Data to use Block Start

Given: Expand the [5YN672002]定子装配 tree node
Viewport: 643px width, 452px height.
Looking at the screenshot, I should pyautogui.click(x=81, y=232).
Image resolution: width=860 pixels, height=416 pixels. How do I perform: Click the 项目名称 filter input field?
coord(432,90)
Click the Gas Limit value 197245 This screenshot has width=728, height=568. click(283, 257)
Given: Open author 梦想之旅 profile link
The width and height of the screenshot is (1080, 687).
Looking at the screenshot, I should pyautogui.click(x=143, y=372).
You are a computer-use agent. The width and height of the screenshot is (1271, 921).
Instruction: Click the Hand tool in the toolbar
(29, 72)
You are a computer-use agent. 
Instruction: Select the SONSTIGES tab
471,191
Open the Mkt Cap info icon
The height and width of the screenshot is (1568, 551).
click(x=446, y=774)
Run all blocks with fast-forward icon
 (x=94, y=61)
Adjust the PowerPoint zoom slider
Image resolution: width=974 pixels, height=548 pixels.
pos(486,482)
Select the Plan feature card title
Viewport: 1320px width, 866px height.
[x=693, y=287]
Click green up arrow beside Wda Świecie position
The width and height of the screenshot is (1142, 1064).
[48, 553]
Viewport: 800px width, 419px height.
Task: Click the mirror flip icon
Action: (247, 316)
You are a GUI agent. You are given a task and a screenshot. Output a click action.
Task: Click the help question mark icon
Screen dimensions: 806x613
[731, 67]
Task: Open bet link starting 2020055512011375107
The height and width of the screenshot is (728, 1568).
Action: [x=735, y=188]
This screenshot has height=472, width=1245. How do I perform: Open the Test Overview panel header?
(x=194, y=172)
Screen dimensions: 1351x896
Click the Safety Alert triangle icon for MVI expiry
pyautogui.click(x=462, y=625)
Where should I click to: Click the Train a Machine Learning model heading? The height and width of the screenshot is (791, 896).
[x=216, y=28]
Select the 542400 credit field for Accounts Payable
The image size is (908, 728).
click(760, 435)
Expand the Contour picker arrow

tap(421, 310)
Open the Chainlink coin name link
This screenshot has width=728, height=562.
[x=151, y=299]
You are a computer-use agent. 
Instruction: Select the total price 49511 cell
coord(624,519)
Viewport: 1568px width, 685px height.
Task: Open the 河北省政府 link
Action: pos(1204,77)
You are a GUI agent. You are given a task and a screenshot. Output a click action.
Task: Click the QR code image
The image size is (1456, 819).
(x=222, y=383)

Data to use Block End

**Activity:** Up to and including the line with "Screen dimensions: 1351x896", repeat the entries exactly, beginning at their first line.

**Finished task:**
Given: Expand the [5YN672002]定子装配 tree node
Viewport: 643px width, 452px height.
Looking at the screenshot, I should pyautogui.click(x=81, y=232).
Image resolution: width=860 pixels, height=416 pixels. How do I perform: Click the 项目名称 filter input field?
coord(432,90)
Click the Gas Limit value 197245 This screenshot has width=728, height=568. click(283, 257)
Given: Open author 梦想之旅 profile link
The width and height of the screenshot is (1080, 687).
Looking at the screenshot, I should pyautogui.click(x=143, y=372).
You are a computer-use agent. The width and height of the screenshot is (1271, 921).
Instruction: Click the Hand tool in the toolbar
(29, 72)
You are a computer-use agent. 
Instruction: Select the SONSTIGES tab
471,191
Open the Mkt Cap info icon
The height and width of the screenshot is (1568, 551).
click(x=446, y=774)
Run all blocks with fast-forward icon
 (x=94, y=61)
Adjust the PowerPoint zoom slider
Image resolution: width=974 pixels, height=548 pixels.
pos(486,482)
Select the Plan feature card title
Viewport: 1320px width, 866px height.
[x=693, y=287]
Click green up arrow beside Wda Świecie position
The width and height of the screenshot is (1142, 1064).
[48, 553]
Viewport: 800px width, 419px height.
Task: Click the mirror flip icon
Action: (247, 316)
You are a GUI agent. You are given a task and a screenshot. Output a click action.
Task: Click the help question mark icon
Screen dimensions: 806x613
[731, 67]
Task: Open bet link starting 2020055512011375107
The height and width of the screenshot is (728, 1568).
Action: [x=735, y=188]
This screenshot has height=472, width=1245. How do I perform: Open the Test Overview panel header?
(x=194, y=172)
Screen dimensions: 1351x896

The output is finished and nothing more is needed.